Donovan arrived from behind the counter where he had made the coffees, and startled Simon out of his enjoyment of the conversation.

“This is a wonderful place!” he said.

“I think so. It’s nice to just come here and listen sometimes. People are always saying something interesting. Or singing it.”

“I wish we could join their discussion,” Simon said. “I think they’d let us in. But I don’t really know anything about Ayaan Hirsi Ali.”

“The woman who wrote Infidel? Used to be in the Dutch Parliament?”

Simon looked at Donovan, and then said, “I forget you come from an overly literate household.”

“You forgot I wasn’t some dumb kid,” Donovan affected to feel hurt by this.

“Actually, yes,” Simon said, seriously. “Yes, I did, Donovan. And I’ve got to remember to stop making that mistake about you.”

“I’m just glad we’re here,” Donovan said. “Together and past… What I did.”

“I’m glad too. But the truth is I’m glad you did what you did,” Simon said. “I think I had to look inside of myself and realize how I really felt.”

“Well, I think you do have to learn non-violence,” one of the girls at the next table was saying. “I mean, I thought I was a nonviolent person because I look like one on the outside. But then I realized that when you work for justice, when you want justice you’re so angry. So here I was, pissed off on the inside… I wasn’t non-violent at all. It’s really got to be something you work at from the center…”

“I want to know them,” Simon said.

“We could introduce ourselves.”

“No!”

Donovan got up and went to their table.

“Excuse me, my name’s Donovan and this is my friend Simon, and we’ve been listening to you all. I mean, we can’t promise we have anything intelligent to say, and we might be drags on your conversation, but we just wanted to know if we could sit with you anyway?”

One of the girls, who had black rimmed spectacles and a knit cap cracked a smile and smacked a chair. “Com’on over. Usually most guys are afraid of a girl if she’s got half a brain.”

The red headed girl beside her waved Simon over.

“You’re cute,” she said.

“Thanks,” he smiled nervously.

“I’m not hitting on you,” she said. “We’re lesbians.”

“Oh,” Simon let out a relieved laugh. “We are too!”

At the look on their faces, Simon said, “I mean… what I mean…”

But the girls just kept laughed, and the first one said, “I’m Saffron. This is Kelly. Sit on down. Let’s be lesbians together.”

CADE

I am lying. I suppose I lie everyday. Many of us do. But right now I am conscious of really and truly and frequently not telling the truth. If you think about it, lying is like editing. Everything that happens is everything that happens, but to make it into a story, to make it into the proper story, one must edit. One has to leave out. To protect people you love you had better leave out. I’m going to say something else that’s going to sound crazy. To let people see the you that you truly are, you had better leave out.

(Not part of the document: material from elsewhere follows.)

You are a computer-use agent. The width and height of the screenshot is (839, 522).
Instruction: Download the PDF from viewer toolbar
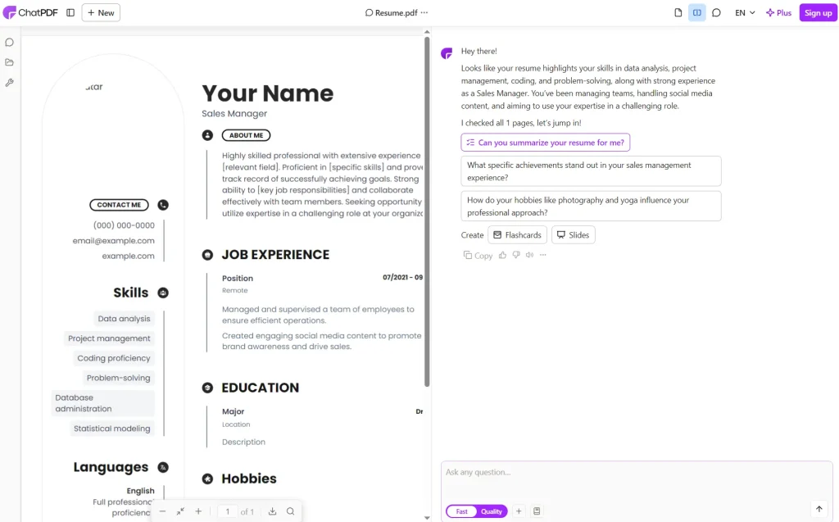pyautogui.click(x=272, y=511)
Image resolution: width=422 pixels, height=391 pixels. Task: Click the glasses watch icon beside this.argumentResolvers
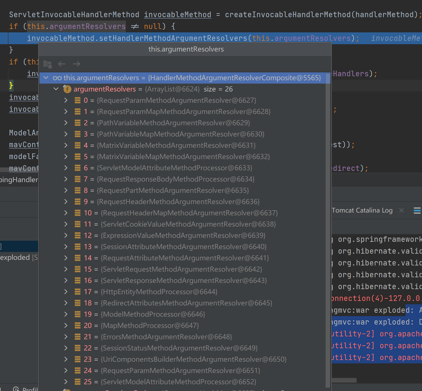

My very first real true I’m-in-love-with-you-boyfriend used to tell me shit that would break my heart. He would watch my face change, and then he would say, “I’m being honest. Don’t you want us to be honest? Would you rather I lie to you? “

I’m old enough to see he didn’t really love anyone, but I do, and so I lie. When Donovan asks me what it’s like living with Simon after we’ve broken up, I say it’s the same except for no drugs and no sex. He never asked, but to not say it would have been to leave the question hanging in the air. I think. The truth is after I came back to the apartment, after my summer trip. After Don and I decided starting over as friends and rebuilding our relationship was what mattered, I went back home. It was my apartment. I did pay rent on it, and I moved my stuff into the spare room. Me and Simon fought, but not about what you think. He said I should keep our old room, I said no. At last he said, “Well, at least take the bed.” So we put the bed in my room, and that was that.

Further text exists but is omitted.